* **Supplied text**
***

On the face of it, this is all quite obvious. I think most of us admit, in private moments, that French lingerie is better than Yorkshire pudding, for example. A holiday in Tuscany sounds more enticing than a holiday in Torquay. Latins knowing more about the good life than Anglo-Saxons is a cliche as old as viticulture and olive oil production, and anyone who tries to deny it probably has a paranoid complex about the need to keep the Queen on their pound coins as well.

I am not sure if this means that the British lifestyle is, indeed, worse than everybody else's, or if it simply means that they are more self-deprecating than other people. But either way, what worried me about La Folie Anglaise was the tragic contradiction contained in the concept: that a hopeless infatuation for all things Mediterranean was, in fact, every bit as English as grey weather, scones and whipped cream. And it took those horribly sophisticated French to spot it.

***

* **Exercise instructions**
1) In the La Folie Anglaise passage, which holiday destination sounds more enticing than Torquay?
2) Duplicate the part of the La Folie Anglaise passage that begins at the words "On the face" and stops after the words "coins as well.".
Rely only on the La Folie Anglaise passage.

* **Supplied material**
***

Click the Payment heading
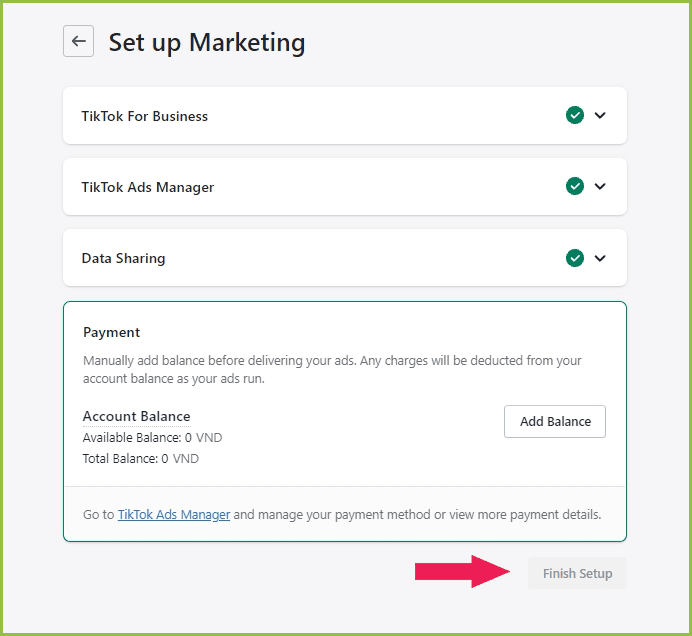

***

* **Task results**
1) Tuscany.

2)
On the face of it, this is all quite obvious. I think most of us admit, in private moments, that French lingerie is better than Yorkshire pudding, for example. A holiday in Tuscany sounds more enticing than a holiday in Torquay. Latins knowing more about the good life than Anglo-Saxons is a cliche as old as viticulture and olive oil production, and anyone who tries to deny it probably has a paranoid complex about the need to keep the Queen on their pound coins as well.